— What you are asked to do —
Collect every line in the material below that contains the word "height".

— Record excerpts —
= = = = = = =

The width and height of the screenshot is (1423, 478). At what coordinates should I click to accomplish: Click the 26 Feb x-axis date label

= = = = = = =

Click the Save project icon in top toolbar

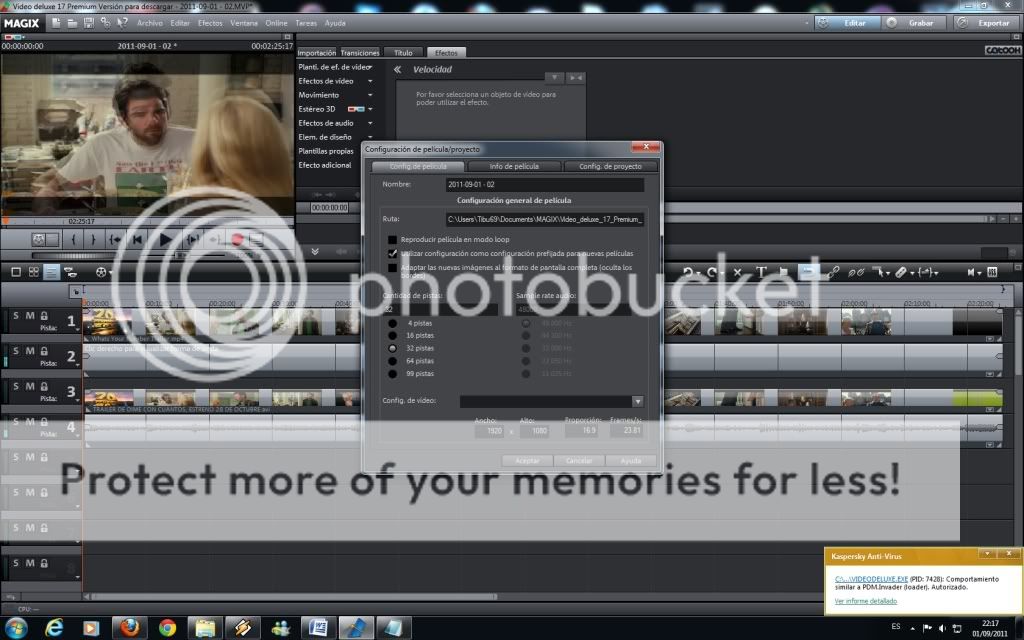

= = = = = = =

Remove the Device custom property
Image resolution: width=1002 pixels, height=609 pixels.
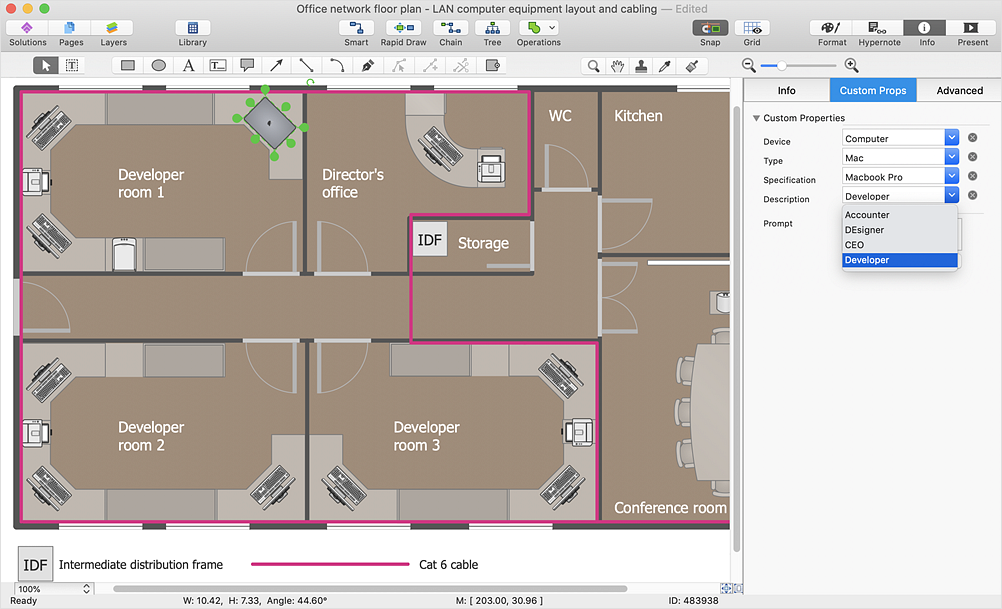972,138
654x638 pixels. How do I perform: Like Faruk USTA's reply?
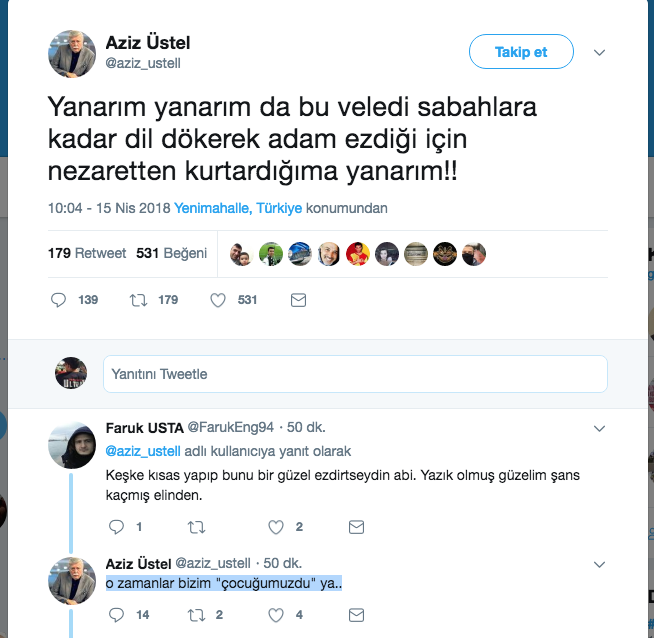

= = = = = = =

— Answer to this problem —
The width and height of the screenshot is (1423, 478). At what coordinates should I click to accomplish: Click the 26 Feb x-axis date label
Image resolution: width=1002 pixels, height=609 pixels.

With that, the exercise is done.